Real estate has just gone crazy, especially in California. If I had known five years ago, about the time I moved here, that I could have moved to Malibu, bought a crummy trailer home for $150K, fixed it up a little, and sold it for close to $1 million today, I would have done that in a heartbeat! Oh my god!
What's even more surprising about this story is that somebody is actually lending money on these trailers; where I live, you can't get a loan on a trailer. We subscribe to Dwell magazine, which is this really cool architectural mag, and there are usually all kinds of interesting, mod, prefab homes featured in it every few months, so the idea of prefab housing is coming into a new era, to be sure. But just refinishing a crummy trailer and getting $1 million? Oh my god!
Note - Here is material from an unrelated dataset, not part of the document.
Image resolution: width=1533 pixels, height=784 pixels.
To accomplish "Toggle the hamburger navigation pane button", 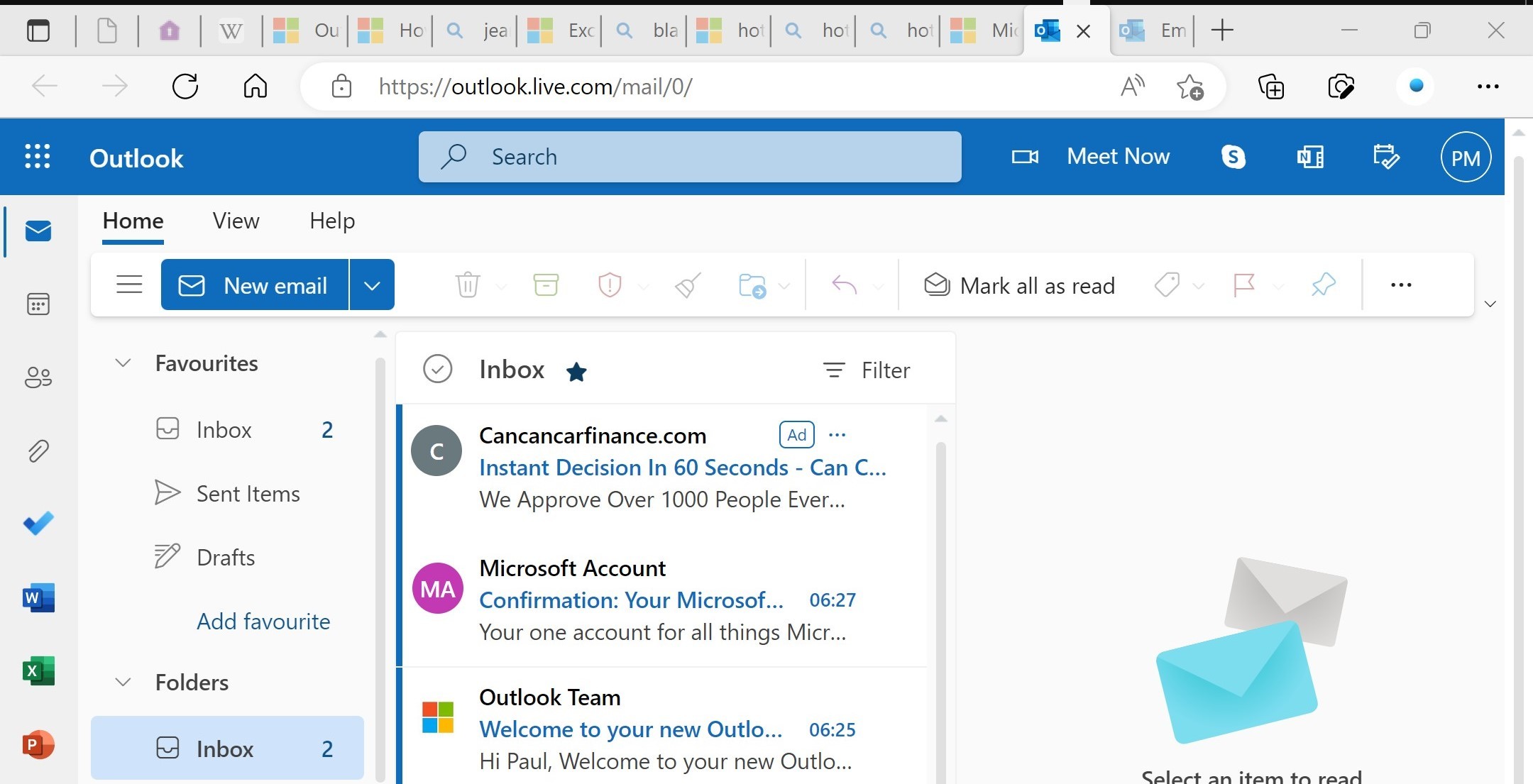I will pos(129,285).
I have to say it again.
I also have to say I now firmly believe that there is a real estate bubble. People have been coy about this topic. Some claim the burst is just around the corner, while others have made spectacular amounts of money. Just down the road from me, Las Vegas has gone plumb crazy, too. If we had moved there instead of here, we'd be super wealthy without having to do anything but own a home! Of course, in order to make money in this real estate deal, you have to sell. Most people don't like that idea, buying a house and selling it just for the money, especially women. We're all caught up in the idea of a home. But since my home is also a business, I am ready to sell at this point, and damn happy to do it so I can build a home somewhere else and own it outright. I just hope this all happens before the big bubble POPS!
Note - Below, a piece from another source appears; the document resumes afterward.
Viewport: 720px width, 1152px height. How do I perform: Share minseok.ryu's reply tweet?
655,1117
My secret love is real estate, and I mean anywhere. If I was extremely wealthy, that's all I would want to buy. If, in my rich life, my husband bought me some expensive piece of jewelry or a new car, I would take it back, get the money, and go buy some land or a house somewhere. If I had big money in the form of a $1 million California home, I would be selling TODAY. Then, I would go and buy a house outright somewhere else, or buy a farm or a small town house, perhaps in a lot of different cities, pay my taxes and just travel. Because when that market correction comes, it isn't going to be pretty. The end will come when nobody on the bottom of this buying pyramid in California can afford to buy a house anymore. Without new buyers for the homes at the bottom of the prices, no one can move up, so to speak, and the bubble bursts. And then it will spread, very slowly I think, throughout the rest of the country. This day is coming; I have heard rumors that it will come within the next year. And by rumors I don't mean watching market shows on TV, I mean I've heard from someone in my family that works for a big company with a big real estate division that is just biding its time and waiting for the California burst to move in and buy up land. Last winter they gave this exuberance 18 months. Could they be wrong? I don't know, but I would be surprised if they were. We'll see in a year's time, I suppose.